In der Revision versucht die Beklagte ihren Rechtsstandpunkt, die Formvorschrift des § 76 Abs 2 GmbHG müsse auch bei Treuhandverhältnissen für das daraus resultierende Verpflichtungsgeschäft gelten, aus der - ihrer Ansicht nach gebotenen - Notwendigkeit, Mißbräuche und Umtriebe zahlungsunwilliger Schuldner durch die mit einem Notariatsakt verbundene Publizität zu verhindern, abzuleiten. Sie meint nämlich, ein von Gläubigern bedrängter Gesellschafter, auf dessen Gesellschaftsanteil Exekution geführt wird, könne erklären, daß der von ihm gehaltene Geschäftsanteil in Wahrheit wirtschaftlich nicht ihm, sondern auf Grund eines mündlich abgeschlossenen Treuhandvertrages jemand anderem (vorwiegend nahen Angehörigen) zuzurechnen sei, und es dem Gläubiger bei einem Zusammenspiel mit dem Angehörigen regelmäßig unmöglich sein werde, die Unrichtigkeit einer solchen Behauptung nachzuweisen. Die Notariatsaktpflicht für das Verfügungsgeschäft allein trage daher dem Erfordernis der Publizität nicht hinlänglich Rechnung. Dem kann nicht gefolgt werden. Zum einen haftet der Treuhänder aus Verträgen mit Dritten diesen uneingeschränkt, und zwar mit seinem ganzen Vermögen (vgl Strasser in Rummel, ABGB2, Rz 42 zu § 1002), sodaß er sich selbst nicht auf seine Eigenschaft als Treuhänder berufen kann, zum andern müßte der Treugeber im Falle der Exekution auf das Treugut als Exszindierungskläger oder bei Insolvenz des Treuhänders als Aussonderungsgläubiger ohnehin jeglichen Verdacht ausräumen, daß das die Exszindierung oder Aussonderung stützende Treuhandverhältnis nachträglich zwecks Schädigung der Gläubiger des Treuhänders konstruiert worden sei (vgl Strasser, aaO, unter Hinweis auf die dazu ergangene Rechtsprechung). Die von der Revisionswerberin beispielsweise angeführte betrügerische Kollusion naher Angehöriger vermag somit die Annahme der Formbedürftigkeit der Aufhebung der Treuhandbindung eines GmbH-Anteiles nicht zu rechtfertigen. Der erkennende Senat sieht sich daher nicht veranlaßt, von der neueren nun schon gefestigten Rechtsprechung zu § 76 Abs 2 GmbHG abzugehen. Insoweit liegt somit keine die Zulässigkeit der Revision begründende erhebliche Rechtsfrage vor.
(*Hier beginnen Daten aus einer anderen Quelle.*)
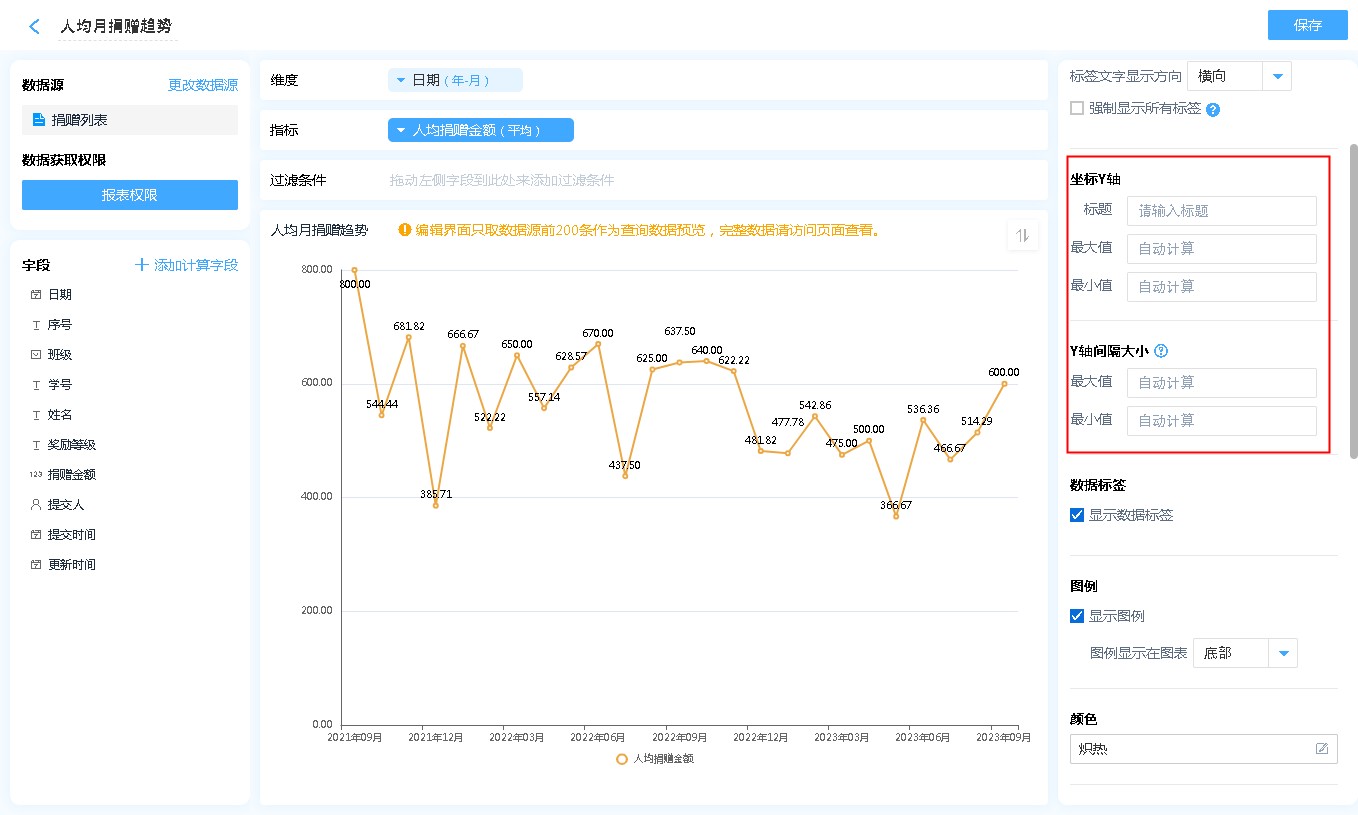Click the plus icon for 添加计算字段
The height and width of the screenshot is (815, 1358).
[142, 265]
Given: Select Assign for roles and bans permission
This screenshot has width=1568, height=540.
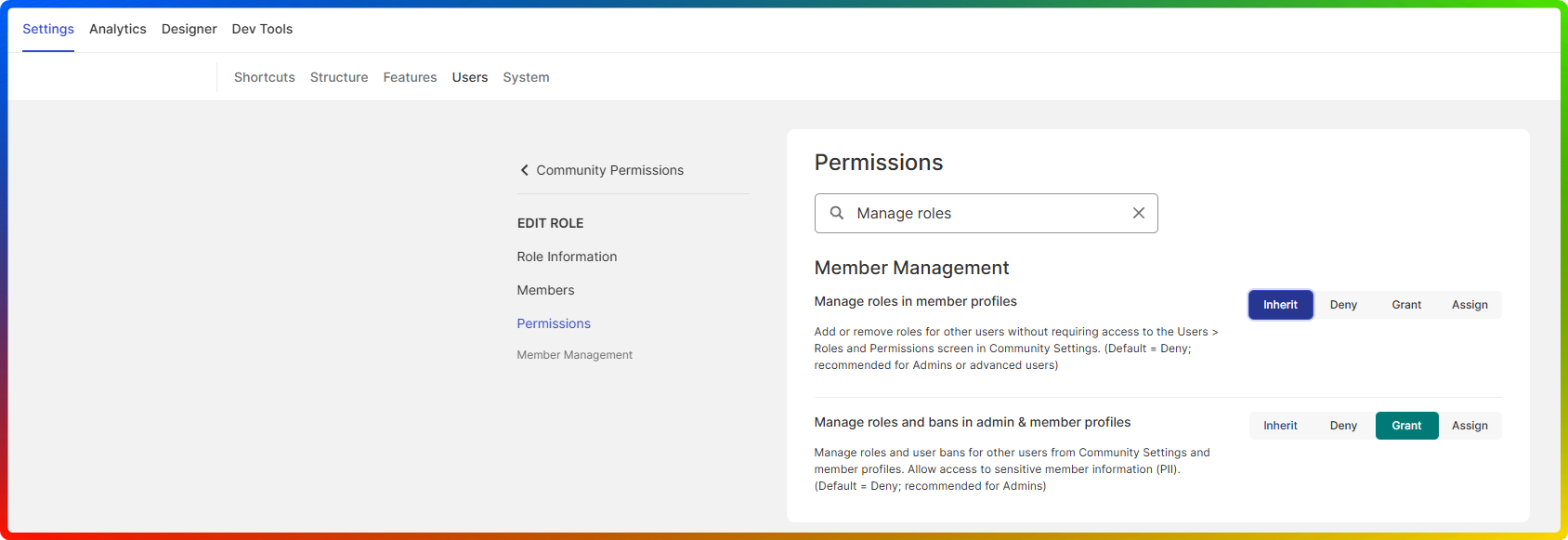Looking at the screenshot, I should tap(1470, 426).
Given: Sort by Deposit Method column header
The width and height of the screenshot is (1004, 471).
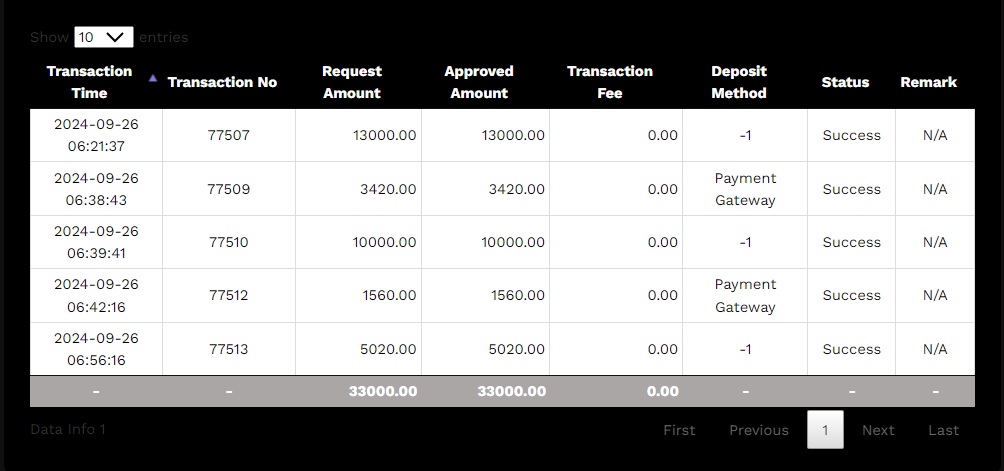Looking at the screenshot, I should click(739, 82).
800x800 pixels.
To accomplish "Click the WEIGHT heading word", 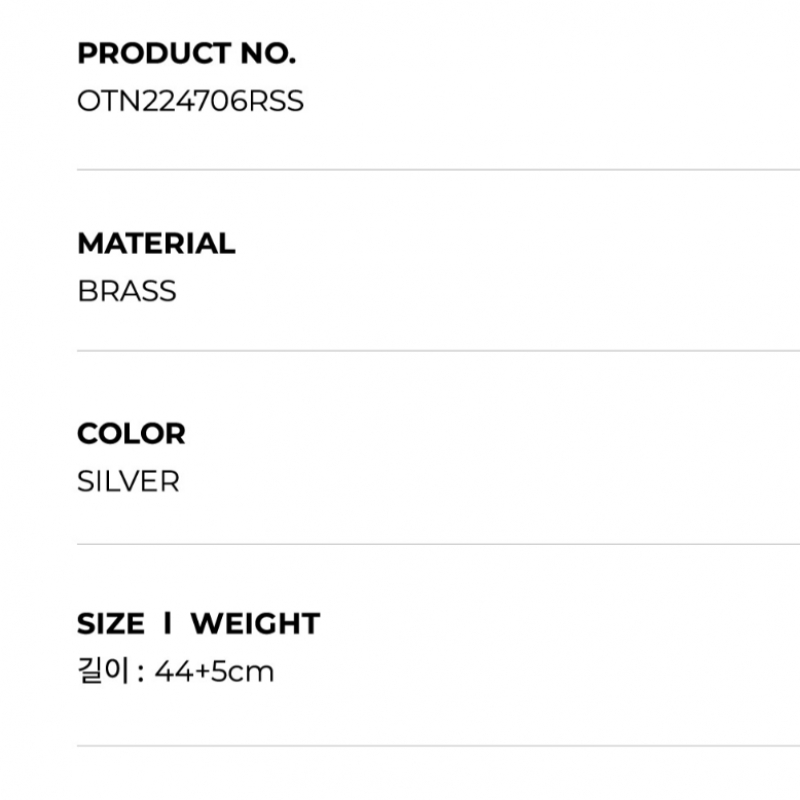I will (255, 623).
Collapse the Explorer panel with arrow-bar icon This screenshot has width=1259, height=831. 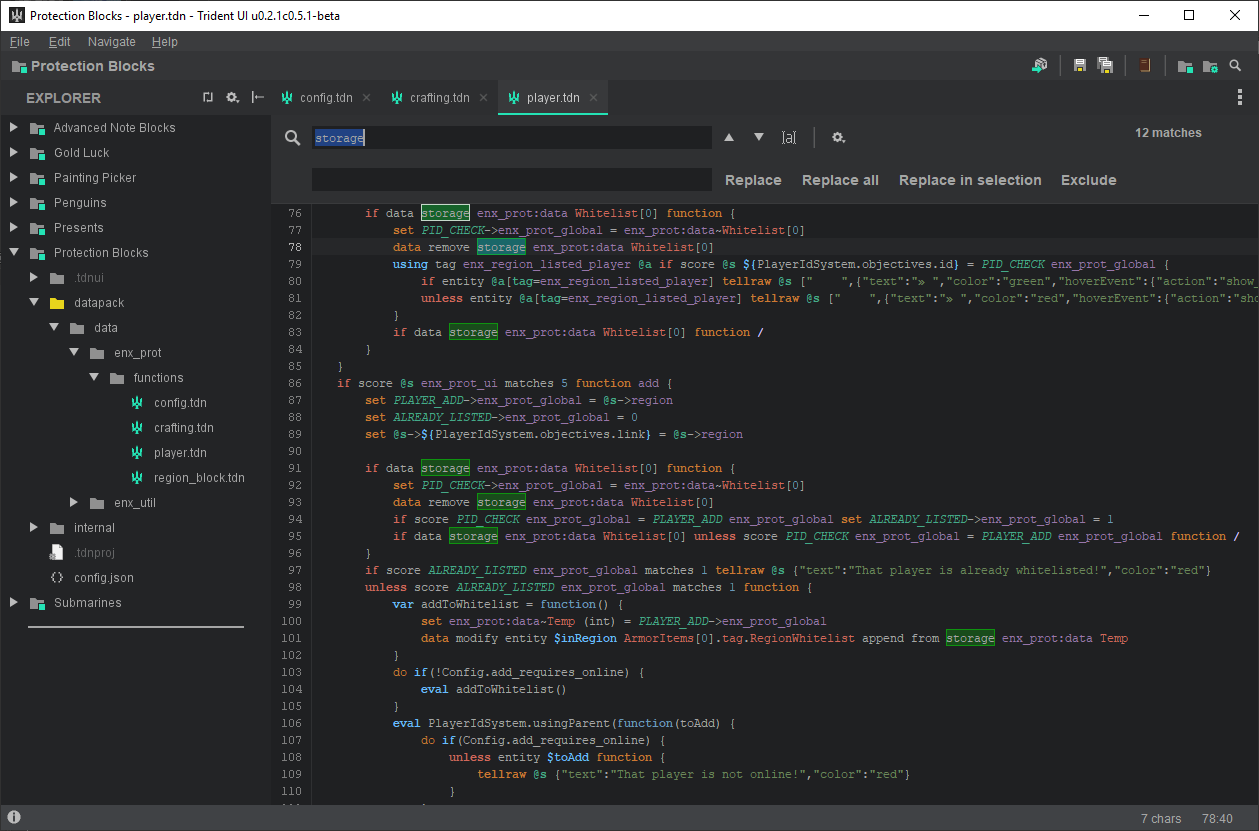[258, 98]
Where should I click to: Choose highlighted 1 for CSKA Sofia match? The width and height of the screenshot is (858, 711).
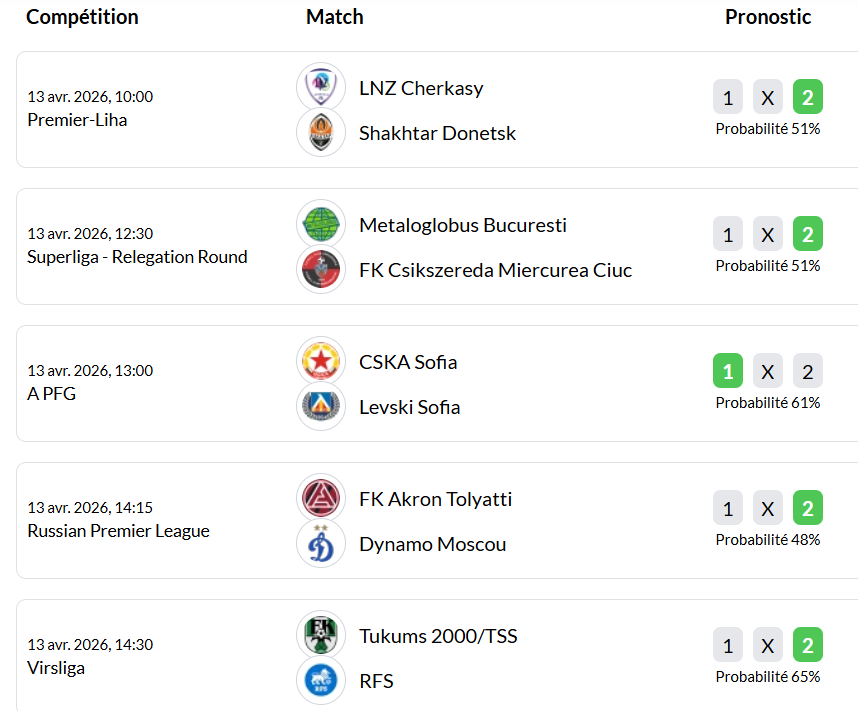[x=728, y=372]
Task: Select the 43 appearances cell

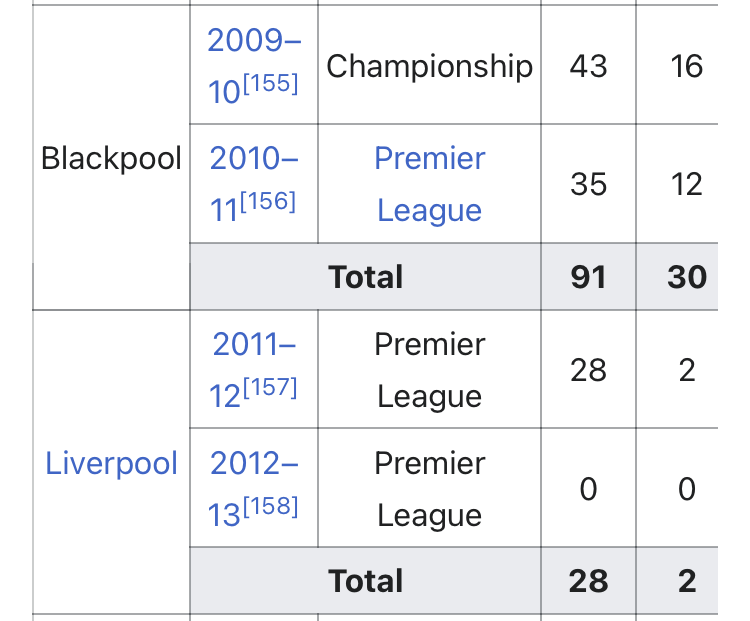Action: [588, 65]
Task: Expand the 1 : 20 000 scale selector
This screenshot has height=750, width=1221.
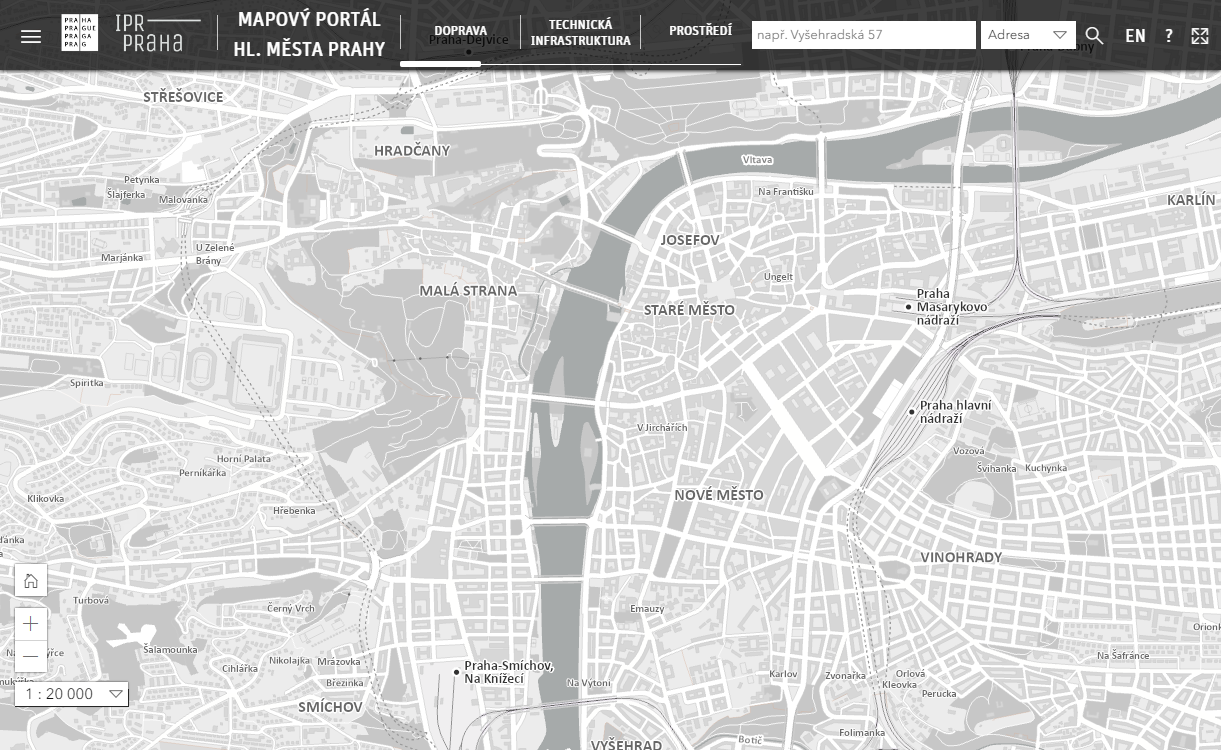Action: pos(72,694)
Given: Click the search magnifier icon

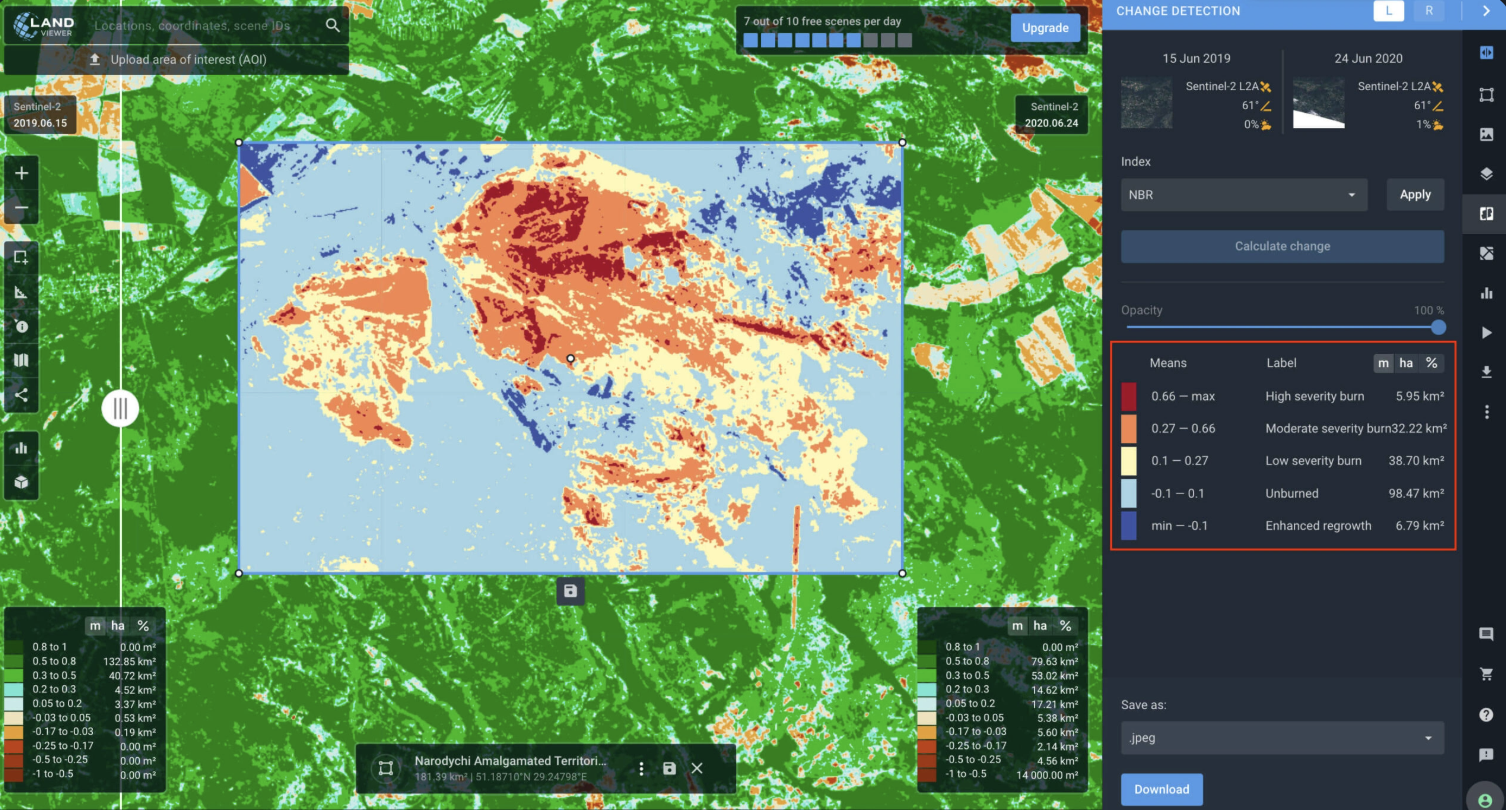Looking at the screenshot, I should 333,25.
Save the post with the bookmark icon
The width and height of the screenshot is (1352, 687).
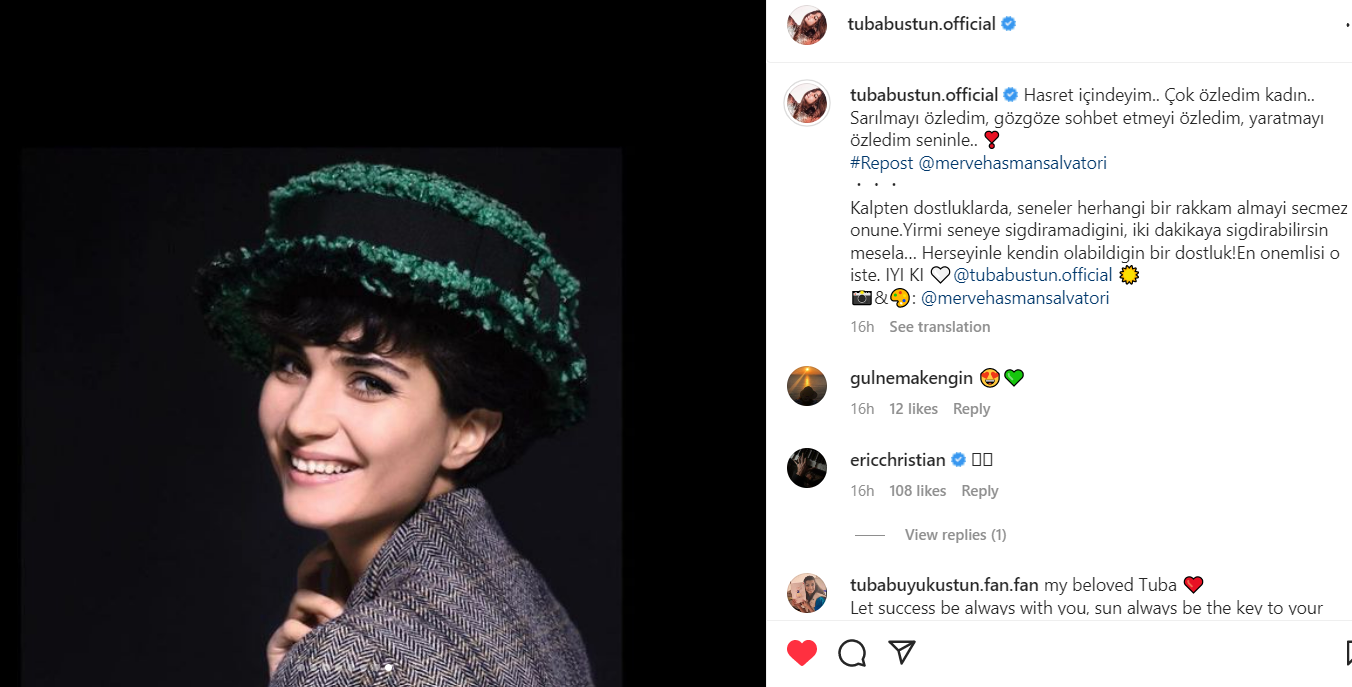coord(1348,653)
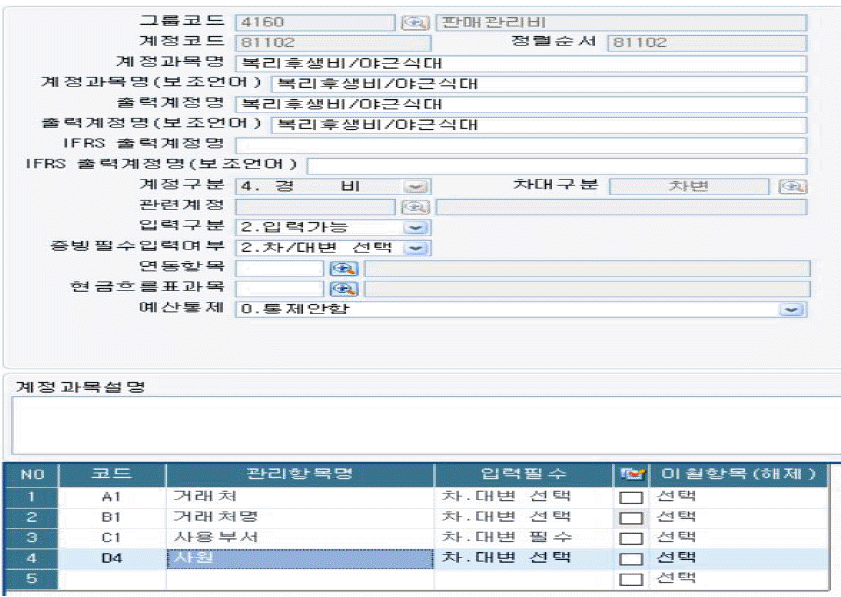
Task: Click the 차대구분 lookup icon
Action: (x=793, y=186)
Zur Stützung ihrer Ansicht, die Notariatsaktpflicht ergäbe sich auch aus § 1 Abs 1 lit b NZwG, beruft sich die Revisionswerberin - ohne auf die konkreten Umstände des vorliegenden Falles einzugehen - auf die Gefahr vor nicht nachweisbaren Vermögensverschiebungen zwischen Ehegatten zum Nachteil Dritter, der durch die Notwendigkeit der Errichtung eines Notariatsaktes vorgebeugt werden sollte. Auch hier kann der Revisionswerberin nicht gefolgt werden. Das Berufungsgericht ist iS der Lehre und Rechtsprechung zutreffend davon ausgegangen, daß die Aufzählung der in § 1 Abs 1 NZwG genannten Verträge und Rechtshandlungen taxativ ist (vgl auch EFSlg 36.588), andere als in lit b leg cit aufgezählte Vertragstypen zwischen Ehegatten daher formfrei sind. Es hat sich auch bei der Annahme, die in dieser Bestimmung nicht erwähnten Treuhandverträge unterlägen nicht der Notariatsaktpflicht, im Rahmen der Rechtsprechung des Obersten Gerichtshofes gehalten (vgl JBl 1973, 208). Die zwischen den Parteien getroffene Vereinbarung stellt auch kein Schuldbekenntnis dar (vgl 7 Ob 587/84). Im übrigen ist nach dem Willen des Gesetzgebers zugunsten der Formfreiheit zu entscheiden, wenn Zweifel bleiben, ob für den Abschluß eines Rechtsgeschäftes eine bestimmte Form einzuhalten ist (EvBl 1993/89). Da die Beklagte in ihrer Revision nicht darzulegen vermag, von welcher Rechtsprechung des Obersten Gerichtshofes das Berufungsgericht abgewichen wäre, oder inwieweit die höchstgerichtliche Rechtsprechung uneinheitlich sein sollte, zeigt sie auch in diesem Zusammenhang keine erhebliche Rechtsfrage iS des § 502 Abs 1 ZPO auf.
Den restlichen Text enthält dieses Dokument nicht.